Now, it all seems very silly, to me. Not that caution is not a good
thing, but generally I seem to somewhere along the way lose the fear
that everyone is out to get me, to hurt me, to steal from me. Maybe
because there is little, materially, that I truly fear losing (which
is probably a bit of denial about how afraid I am to lose everything).

Even yesterday, leaving a nice pub in a strip mall in Dunedin, my
sister insisted on walking me out. I was about 12:30pm, reasonably
late for Pinellas County. There were a lot of people eating and
smoking outside. The parking lot was well lit. I reminded my
sister how I have navigated LA, NYC and foreign countries alone.
"My car is just a few hundred yards away, right behind that truck."
"I'll just watch," she said. It is nice to have someone care and I
didn't mind, but thought it unnecessary.

Back when I lived in Florida, I probably would have made her walk me
all the way to my car.

Fear was once such a large part of my existence and I tried to recall
how or when I set it aside. I suppose it was partly a conscious
decision, not wanting to let it rule me, living despite my fears.
Inspired by fearless friends who traveled alone and saw risk as
opportunity, I figured I could do that too. Life is short. What do
I have to lose?

Then I became the one people saw a fearless. Each move everyone
wondered at my courage to face the dangerous streets of New York
City, to live in the road rage dominated and earthquake prone Los
Angeles, to go to the hurricane vulnerable Florida, to visit Costa
Rica with my pathetic Spanish, or even to go to a café alone, to
force myself to face my laptop with the distraction of phone,
internet, cleaning, or TV, and most of all, to go dancing by myself.
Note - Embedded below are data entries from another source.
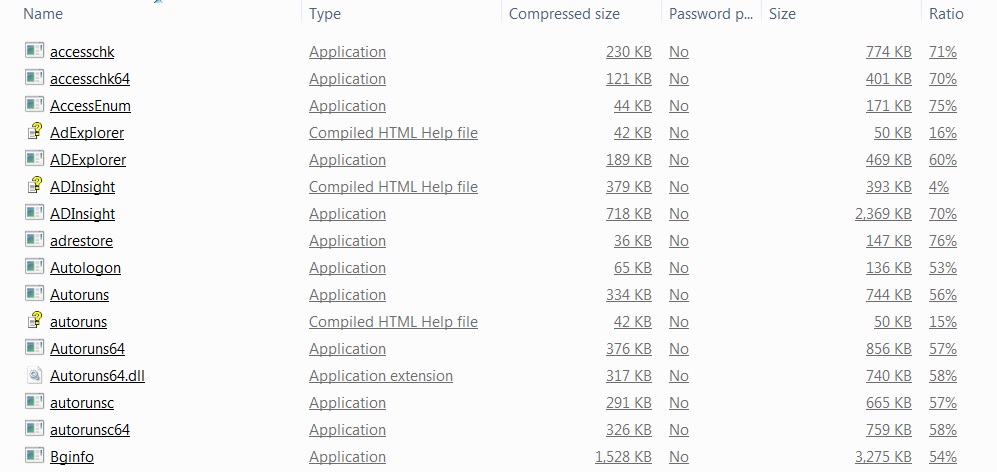Click the Autologon application icon
Image resolution: width=997 pixels, height=472 pixels.
(35, 267)
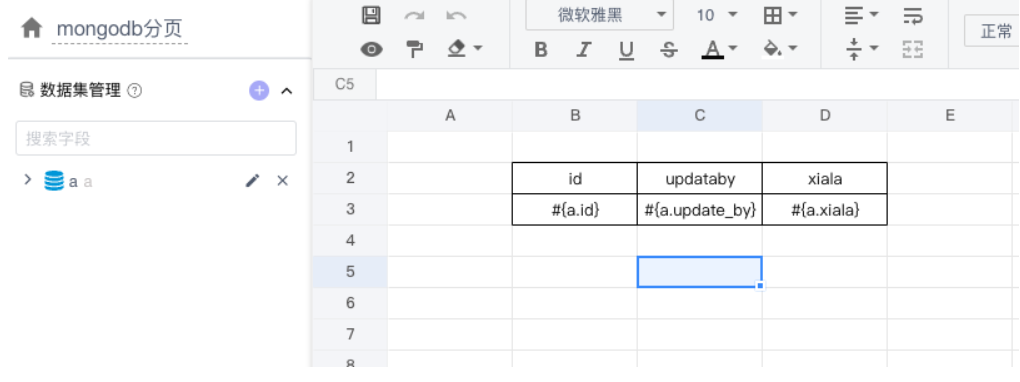
Task: Open the 微软雅黑 font dropdown
Action: (599, 15)
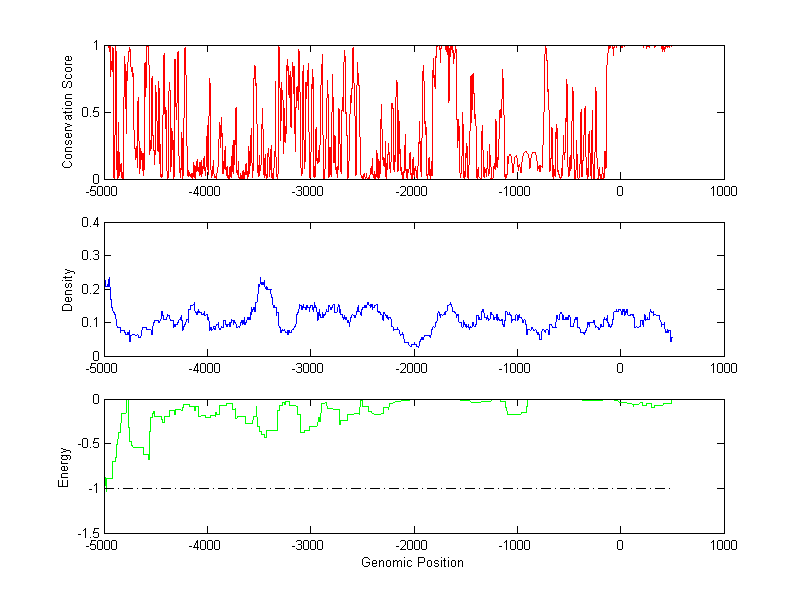Image resolution: width=800 pixels, height=599 pixels.
Task: Select the Density y-axis label
Action: (67, 289)
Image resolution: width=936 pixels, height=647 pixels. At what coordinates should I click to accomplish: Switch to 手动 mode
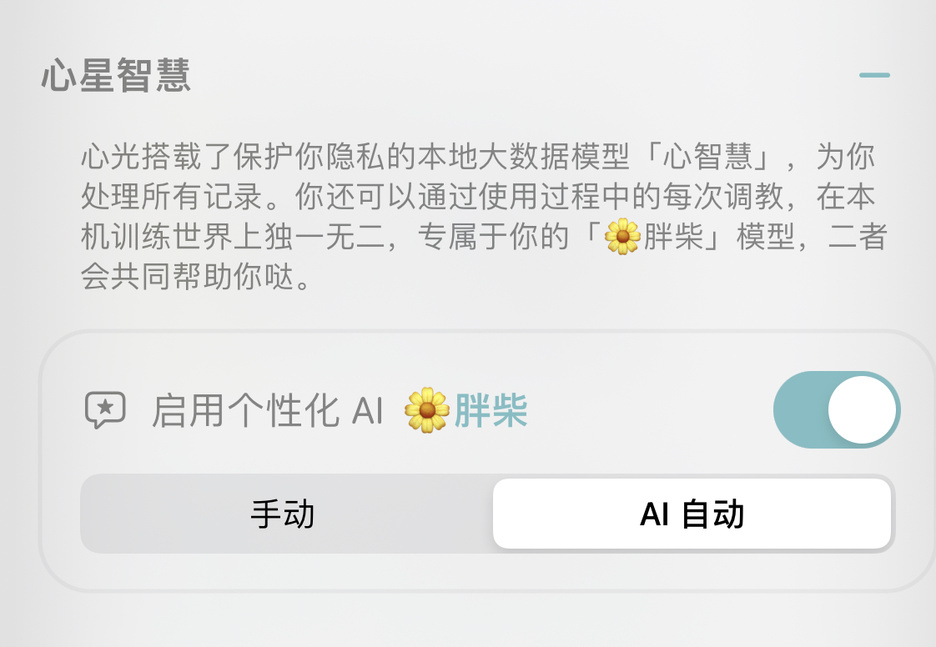[x=283, y=514]
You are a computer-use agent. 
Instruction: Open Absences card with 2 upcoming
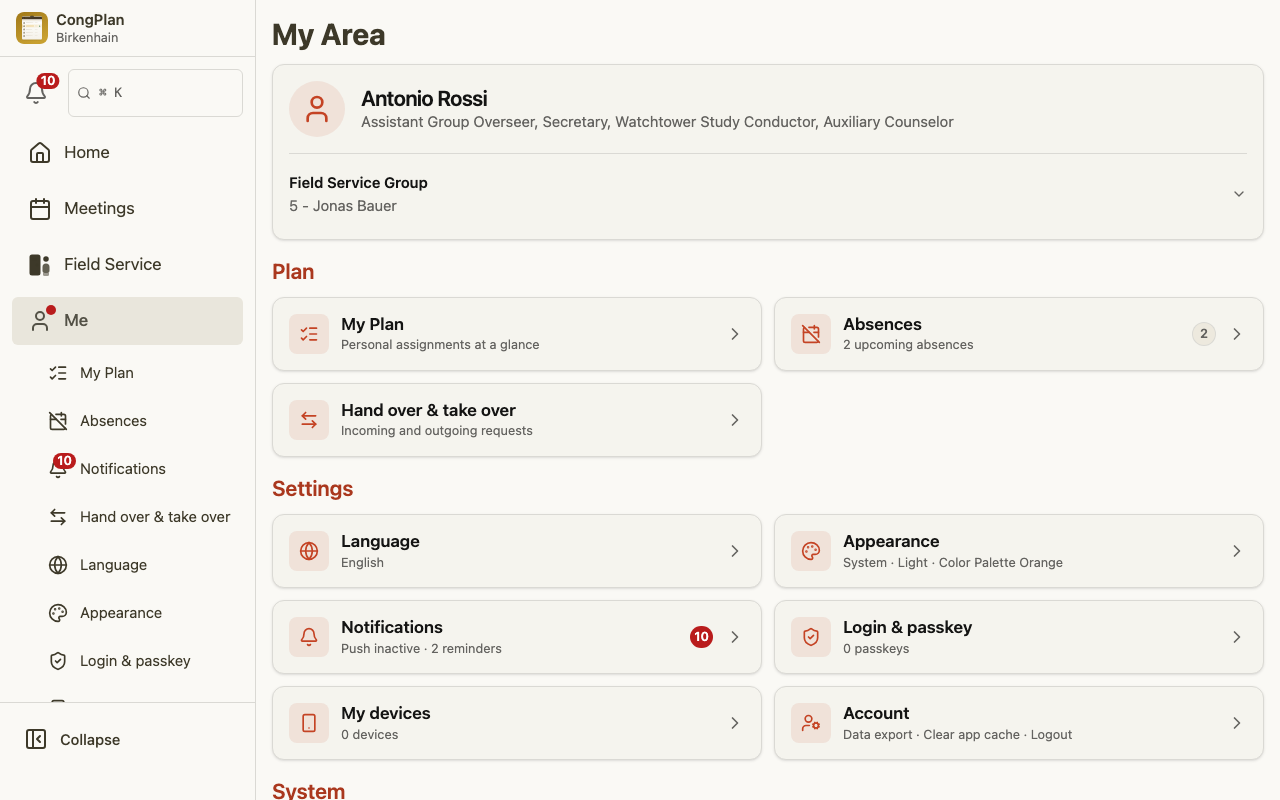pyautogui.click(x=1019, y=334)
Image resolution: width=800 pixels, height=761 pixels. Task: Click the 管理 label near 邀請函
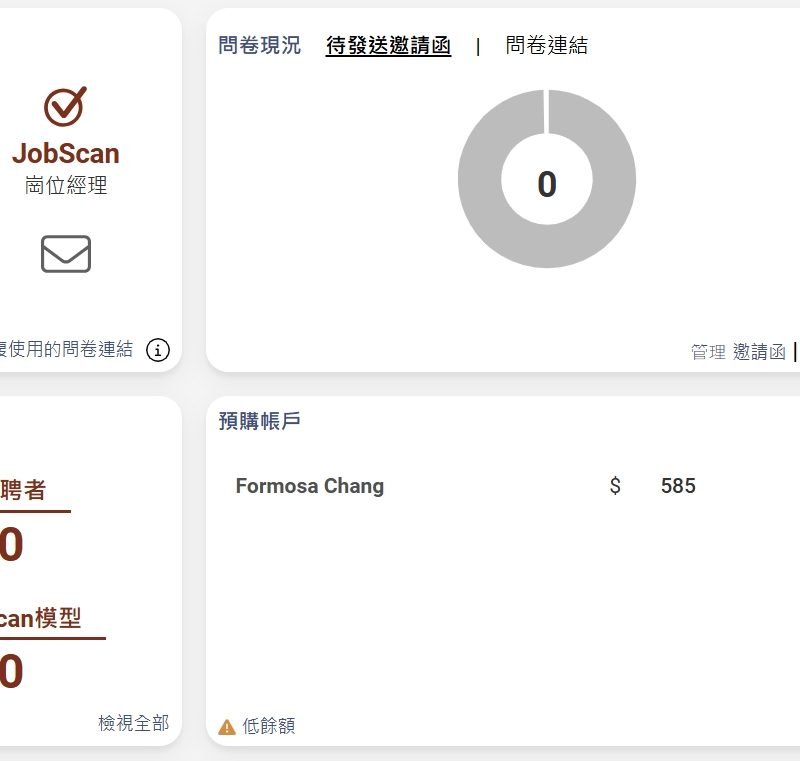708,352
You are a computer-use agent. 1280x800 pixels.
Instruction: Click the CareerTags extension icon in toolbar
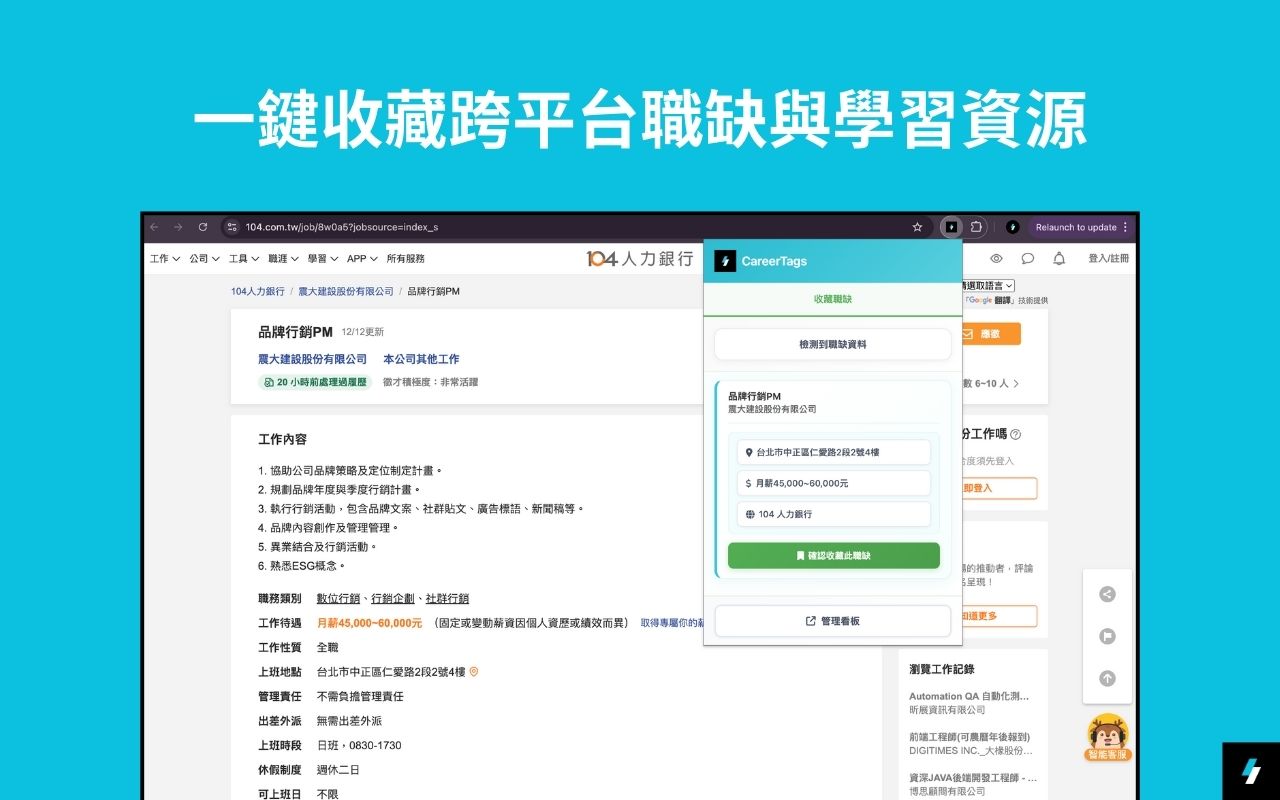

Yet, in all my fearlessness of strangers and being in public alone
and even, at times, at nighttime, I still cannot seem to let go of my
fear of being too close, of getting hurt. It makes me say things I
don't mean. I try to pretend I am not as attached or vulnerable as I
am. I put myself out as someone who is a free spirit, not needing
anyone or anything. I don’t think I really fool anyone but myself,
especially those who I do let get to know me. And I know I have
hurt others by my protective aloofness. I lose judgment and
consistency.

This fear is much more real than the stranger lurking in the
shadows. This fear I cannot hide from, cannot avoid by not being in
the wrong place at the wrong time. This fear I deny rather than face
head on. I am aware, but afraid.

In the end, by indulging in denial, are denying ourselves of what we
truly want, manifesting our worst fears?

Addendum:
Just after I wrote this, I bought a book by the Buddhist monk, Thich
Nhat Hanh that I opened the book randomly to this page:
"When you practice looking deeply, you see your true nature of no
birth, no death; no being, no nonbeing; no coming, no going, no same,
no different. When you see this, you are free from fear. You are
free from craving and free from jealousy."

Being drawn to this passage reminded me of what a wise man once told
me which I will attempt to paraphrase again (it was my profile
headline, and sadly I forgot to write it down): You must believe you
possess that which you want to manifest or attract into your life.

Friday, January 12, 2007

A mundane, bloggy-blog

Making progress on my reading list: finished Oracle Night by Paul
Auster and The New Earth by Eckert Tolle. Both wonderful books I
highly recommend if you are ready to have your perspective on reality
questioned and challenged (in very different ways by each book).

In Oracle Night, I at first was annoyed by the footnotes, but
realized this enhanced my belief in the reality of the narrator (you
know, where the narrator is so real you forget it is fiction!).
Many wonderful things about this book, which, as the synopsis says,
is a mystery without a mystery. Though I do think there is a kind of
mystery to be solved, which is simply life.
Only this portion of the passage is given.